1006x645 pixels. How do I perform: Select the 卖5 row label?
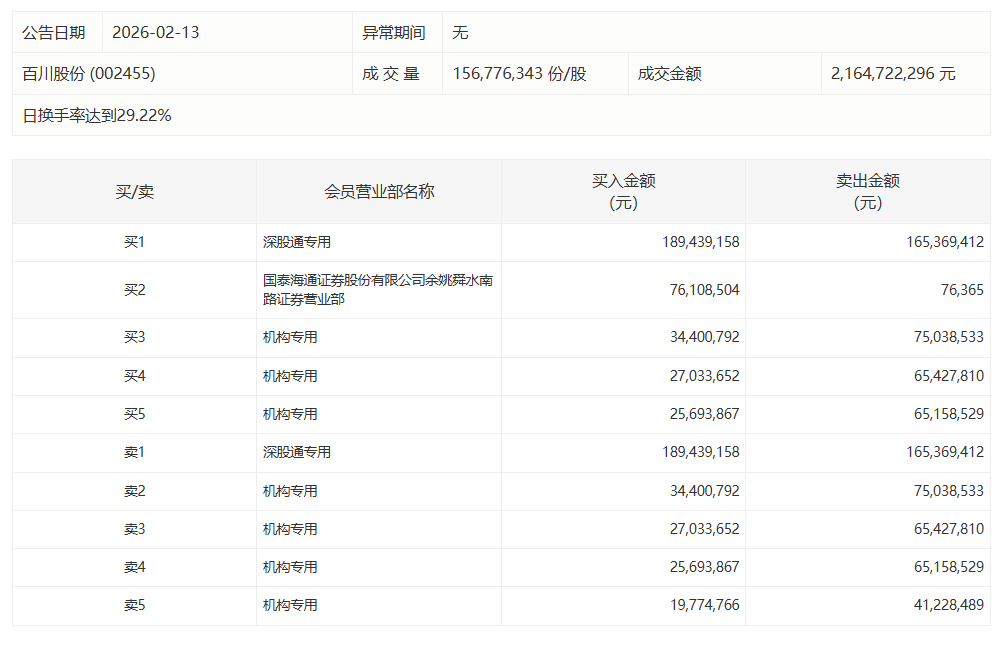pyautogui.click(x=134, y=605)
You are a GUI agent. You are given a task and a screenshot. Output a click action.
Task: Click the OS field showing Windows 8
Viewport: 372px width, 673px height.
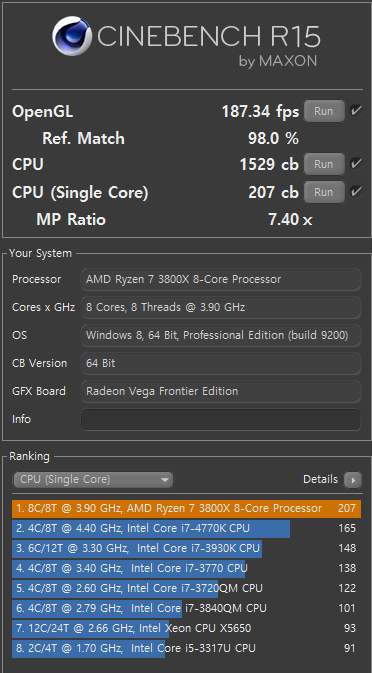221,335
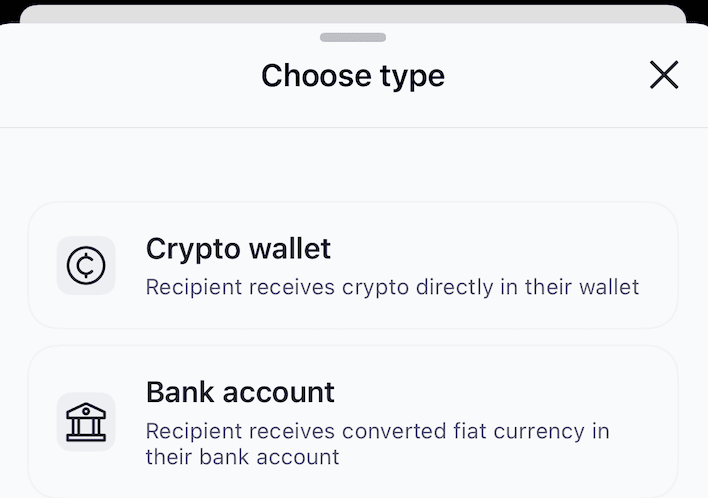The width and height of the screenshot is (708, 498).
Task: Tap the dimmed background above the sheet
Action: [353, 12]
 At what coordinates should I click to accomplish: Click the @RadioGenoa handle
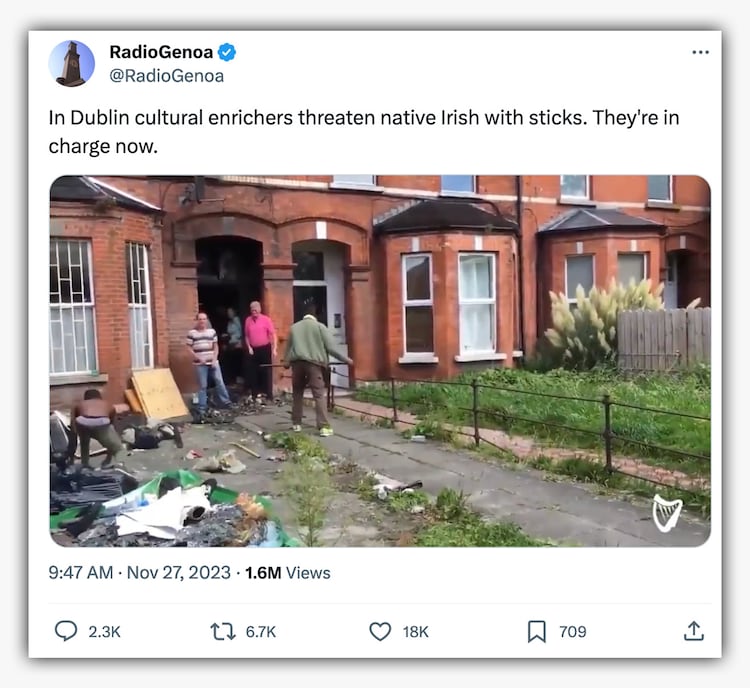(167, 76)
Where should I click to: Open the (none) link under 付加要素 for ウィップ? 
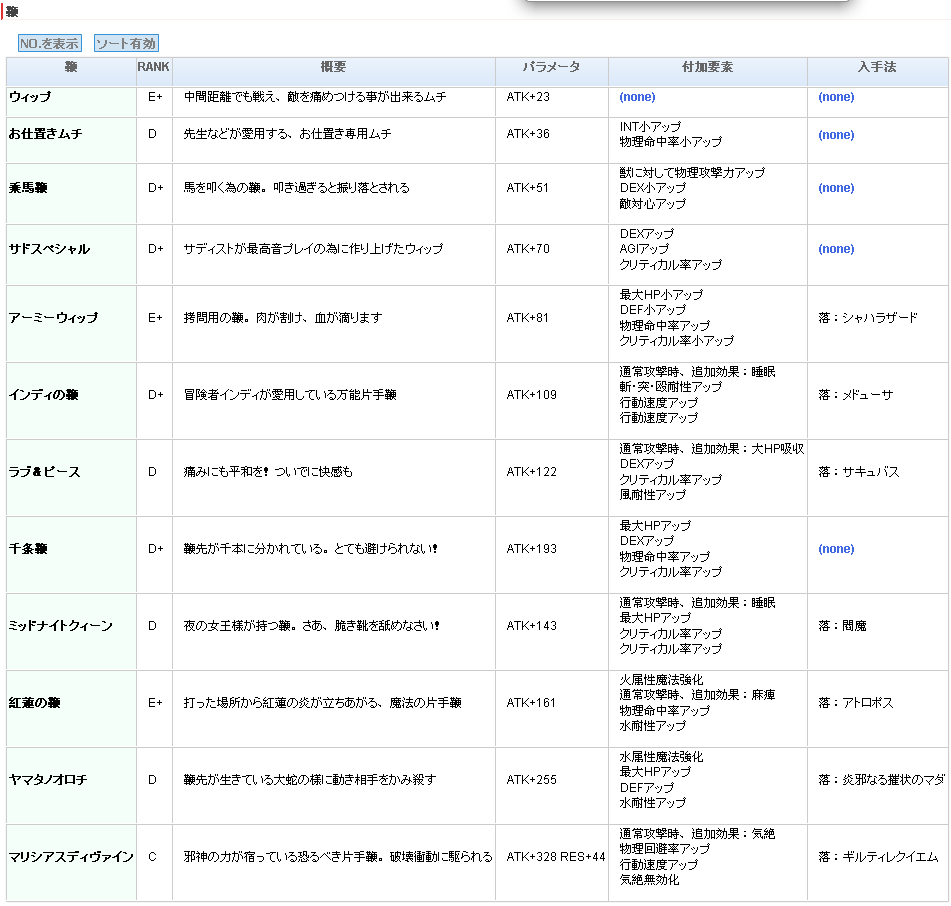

> **HOW TO COMPLETE THIS TASK**:
Without including any pictures, copy every line above exactly.

> **RESULT**:
1006x645 pixels. How do I perform: Select the 卖5 row label?
pyautogui.click(x=134, y=605)
You are a GUI agent. You are given a task and a screenshot. Output a click action.
Task: Click the OS field showing Windows 8
Viewport: 372px width, 673px height.
221,335
The width and height of the screenshot is (708, 498).
Task: Tap the dimmed background above the sheet
Action: [353, 12]
 At what coordinates should I click to accomplish: Click the @RadioGenoa handle
(167, 76)
Where should I click to: Open the (none) link under 付加要素 for ウィップ? 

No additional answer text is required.